Like it or not there is a side to America which believes what Douthat has to say, and more. Not only do they deserve to be represented in the NYT, if they aren’t then the paper itself is —by definition— biased.
— bakum - Mar 12, 07:01 PM - #Digging up college papers? Really? I disagree with Douthat on virtually every issue of substance, but his views alone do not warrant the reactionary demonization being pushed here.
What is the point of this piece? That Douthat is a conservative? No one said he was a progressive, but some scattered quotes from college are no more indicative of the totality of his thought than the scattered quotes that can be dug up from anyone’s past. If you’re trying to “prove” that Douthat is no better than a Kristol or Krauthammer, you’ve failed.
Which brings me to this question: what conservative would you have preferred over Douthat? Of course, I already know the answer. Whether or not Douthat brings a more intelligent and civil voice to the debate, his ideological underpinnings make him evil, and that, of course, just proves that YOU are the one who is little better than a Kristol or Krauthammer.
— Klaus - Mar 12, 07:07 PM - #What is wrong with his views? The fact that you found the abortion and cloning one worth citing says more about you than him…
— yarrrr - Mar 12, 07:30 PM - #“when it came to conservatism’s “meat-and-potatoes” issues, he was far from a maverick”
Your point? Marureen Dowd is far from a maverick on liberal “meat and potatoes” issues. Should the NYT fire her?
Or is the point to exclude conservative opinions all together? Progress indeed.
— Chris W - Mar 12, 07:37 PM - #“when it came to conservatism’s “meat-and-potatoes” issues, he was far from a maverick”

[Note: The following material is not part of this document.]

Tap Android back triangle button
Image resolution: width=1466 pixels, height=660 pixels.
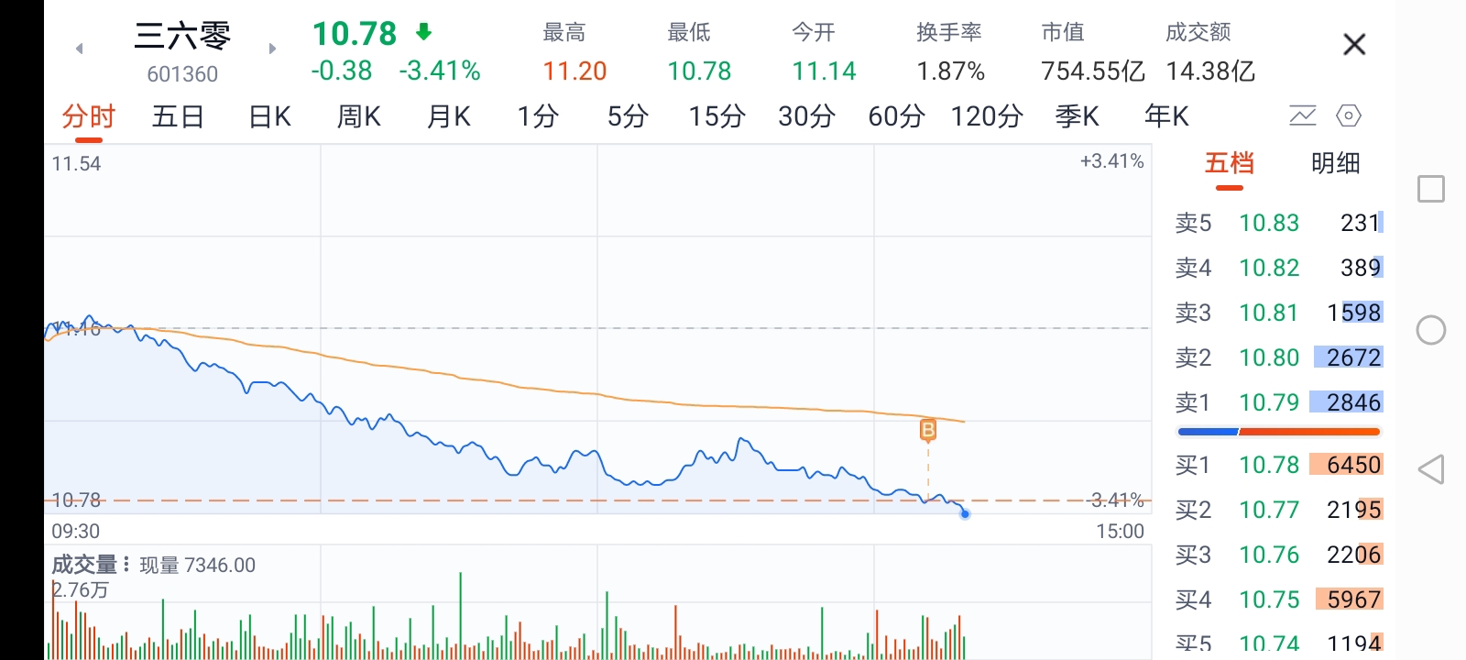click(x=1430, y=469)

Your point? Marureen Dowd is far from a maverick on liberal “meat and potatoes” issues. Should the NYT fire her?
Or is the point to exclude conservative opinions all together? Progress indeed.

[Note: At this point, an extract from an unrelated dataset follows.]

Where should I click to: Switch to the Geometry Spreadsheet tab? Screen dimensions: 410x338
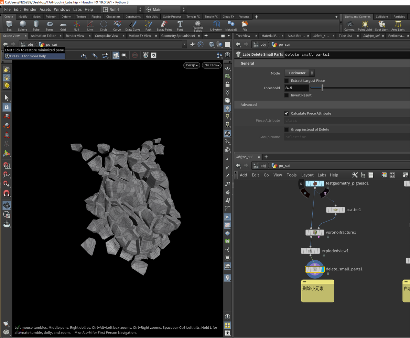(x=178, y=36)
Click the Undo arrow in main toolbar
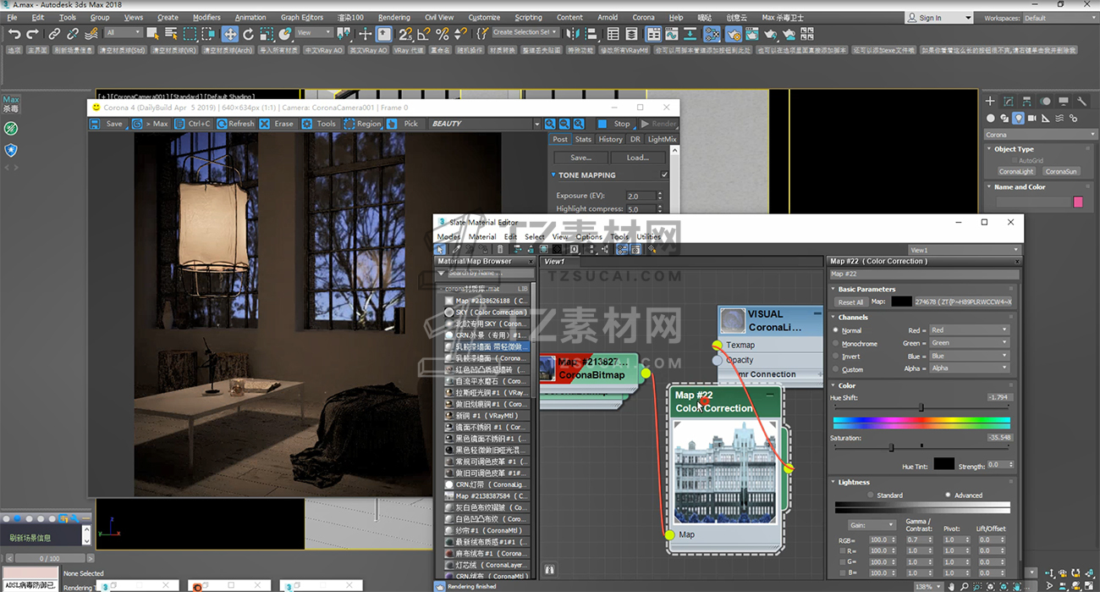Viewport: 1100px width, 592px height. (14, 34)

— Chris W - Mar 12, 07:38 PM - #This is supposed to be damning—the fact that he’s articulate and consistent in his views? the only thing that’s “boilerplate” is your foolish and naive assumption about what’s “progressive” and “conservative.”
— Max - Mar 12, 07:42 PM - #What could be more ridiculous than the New York Times hiring a young, thoughtful and articulate conservative to speak to those across ideological lines? What could be more ridiculous indeed? Well, this list for one. Everyone should take the words of undergrads with a grain of salt. They aren’t known for their ability to tackle nuance.
— Dan - Mar 12, 08:02 PM - #I thought a online publication named “Campus Progress” would support diversity – in this instance, diversity of opinion. A token conservative at the NY Times. What’s so threatening about that?
— Maxwell - Mar 12, 08:22 PM - #A “young, thoughtful, articulate conservative.”
And a “jumbo shrimp.”
Let me know when the Times employs a communist. Then we can really have a purely academic debate on equal terms among failed and utterly hypocritical ideologies.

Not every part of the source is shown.